Description
WETLANDS
The definitive guide to wetlands for students and professionals alike
Wetlands rank among the most productive but also the most vulnerable ecosystems. They break down toxins and help maintain aquatic ecosystems, provide both permanent and temporary homes for key species, and contribute enormously to biodiversity and global ecological health. In recent years the importance of wetlands has been increasingly well understood, and their management and restoration has become a particular focus of environmental research.
Wetlands provides a thorough and comprehensive overview of wetlands, updated to reflect the latest research findings and methodological approaches, as it has done for more than a generation. The new edition has been optimized for classroom use, breaking down the topic into four parts: introduction to wetlands, the wetland environment, wetland ecosystems, and wetland management.
Readers of the sixth edition of Wetlands will also find:
- A detailed discussion of the role of wetlands in improving water quality, protection from storm damage, and other ecosystem services
- The latest approaches and examples of wetland creation and restoration
- A thorough discussion of the impacts of climate change on wetlands, and how to mitigate them
Wetlands is essential reading for students and professionals in ecology, environmental engineering, and water resource management.
About the Author
William J. Mitsch, PhD, is Professor Emeritus in both the School of Environment and Natural Resources at The Ohio State University and in The Water School at Florida Gulf Coast University. Prior to OSU and FGCU, he held professorships at Illinois Institute of Technology and University of Louisville. His research and teaching focused on wetland ecology and biogeochemistry, wetland creation and restoration, ecological engineering and ecosystem restoration. He founded and was editor-in-chief for 25 years of the international journal Ecological Engineering and was a Stockholm Water Prize Laureate in 2004. Dr. Mitsch completed 85 graduate students through thesis or dissertation in his 47 years as a professor.
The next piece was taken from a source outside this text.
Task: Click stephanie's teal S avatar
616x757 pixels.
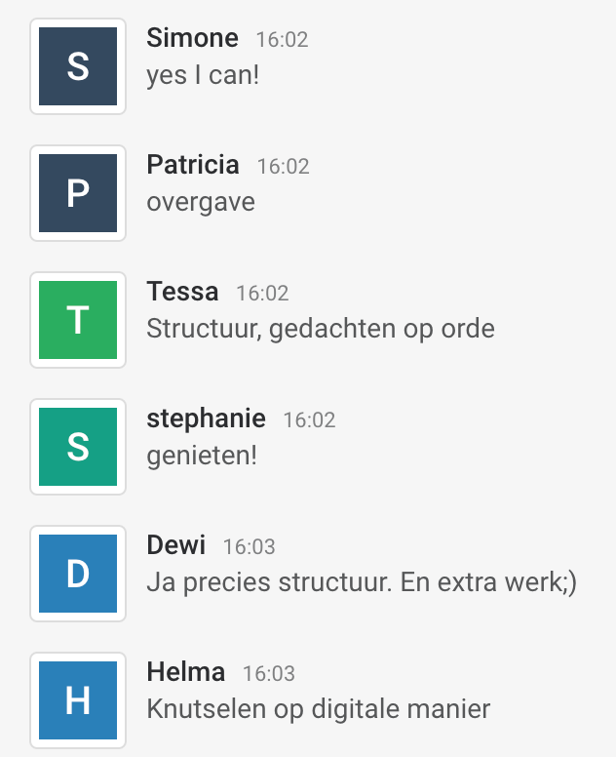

James G. Gosselink, PhD (deceased), was Professor at the Center for Coast and Environment at Louisiana State University. In 1998 he received the Society of Wetland Scientists Lifetime Achievement Award.
Christopher J. Anderson, PhD, is a professor of wetland ecology at the Auburn University College of Forestry, Wildlife and Environment. He specializes on coastal wetlands with an emphasis on functional changes related to land use, climate and hydrologic change.
M. Siobhan Fennessy, PhD, is the Philip and Sheila Jordan Professor of Environmental Studies and Biology at Kenyon College. She is a wetland ecosystem ecologist studying the response of wetland plant communities and biogeochemical cycles to human disturbance, how that disturbance can be quantified and then reversed by ecological restoration, and the role of wetlands in climate mitigation.